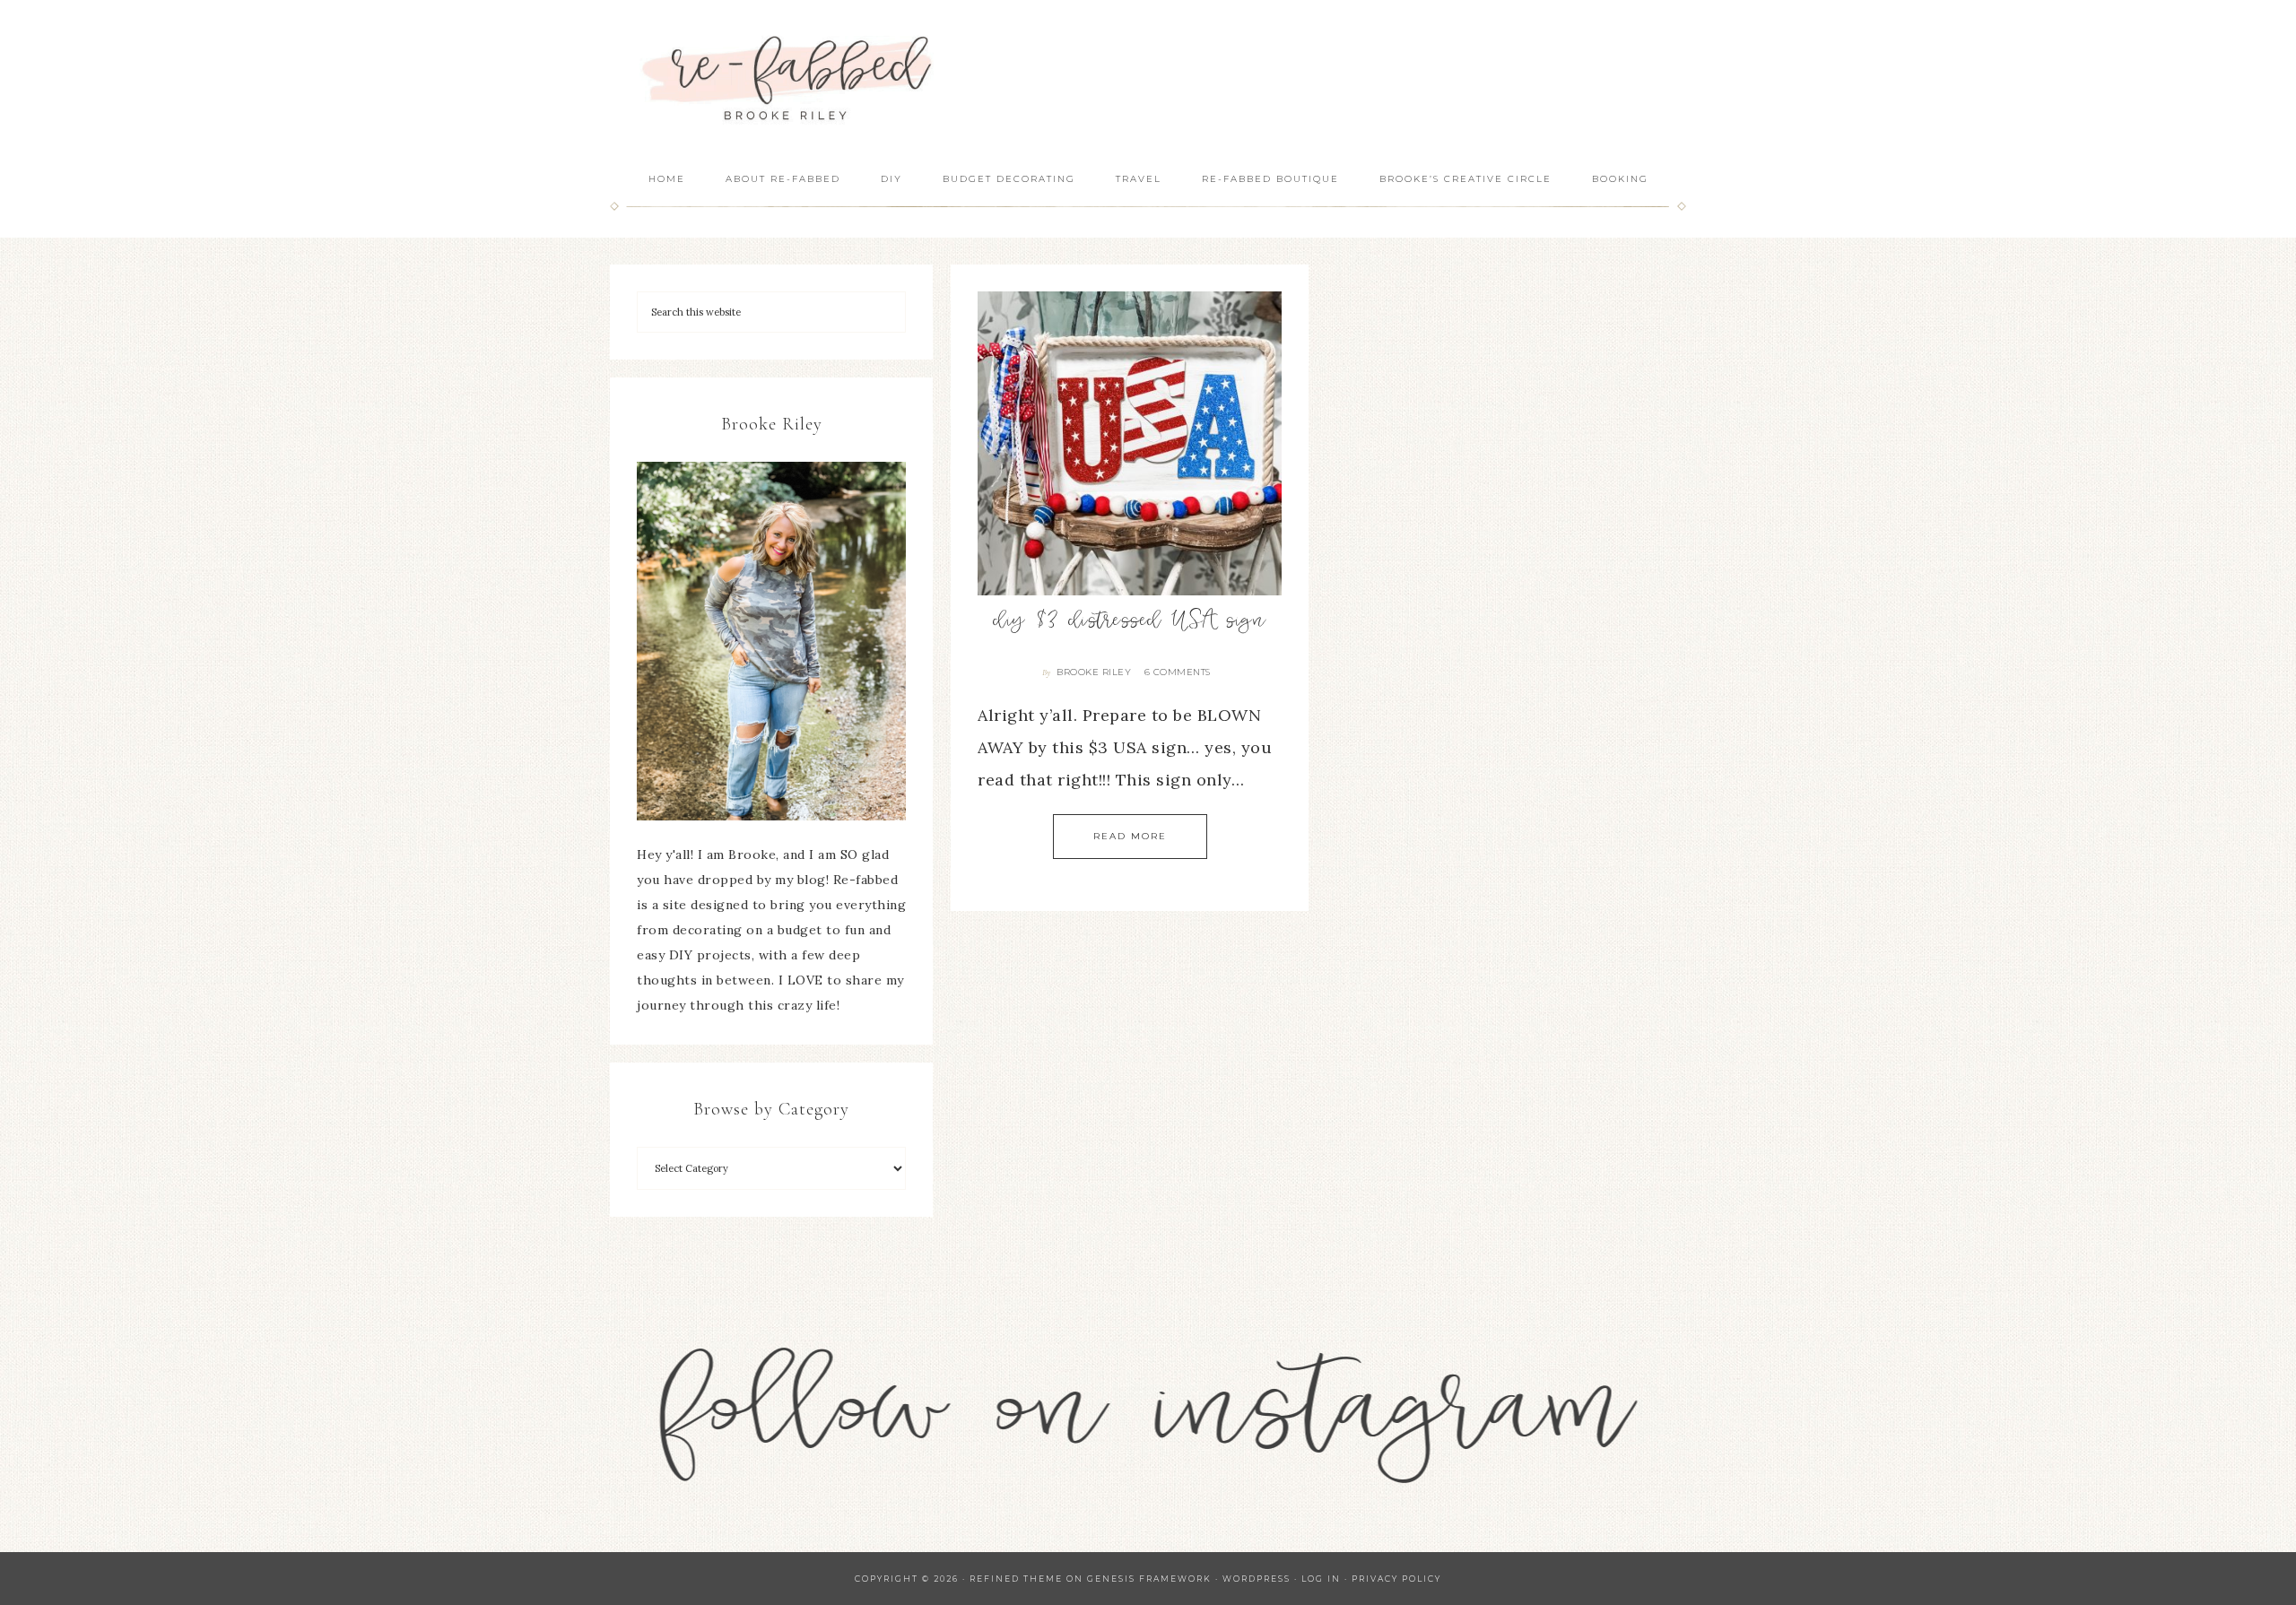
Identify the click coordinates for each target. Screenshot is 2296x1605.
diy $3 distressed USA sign (1129, 622)
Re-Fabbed (789, 78)
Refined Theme (1016, 1578)
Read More (1130, 836)
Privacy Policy (1396, 1578)
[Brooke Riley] (771, 641)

▶ _TASK BRIEF_
Give back the material above exactly as it appears, minus any picture.

▶ _FINISHED EXERCISE_
Identify the click coordinates for each target. Screenshot is 2296x1605.
diy $3 distressed USA sign (1129, 622)
Re-Fabbed (789, 78)
Refined Theme (1016, 1578)
Read More (1130, 836)
Privacy Policy (1396, 1578)
[Brooke Riley] (771, 641)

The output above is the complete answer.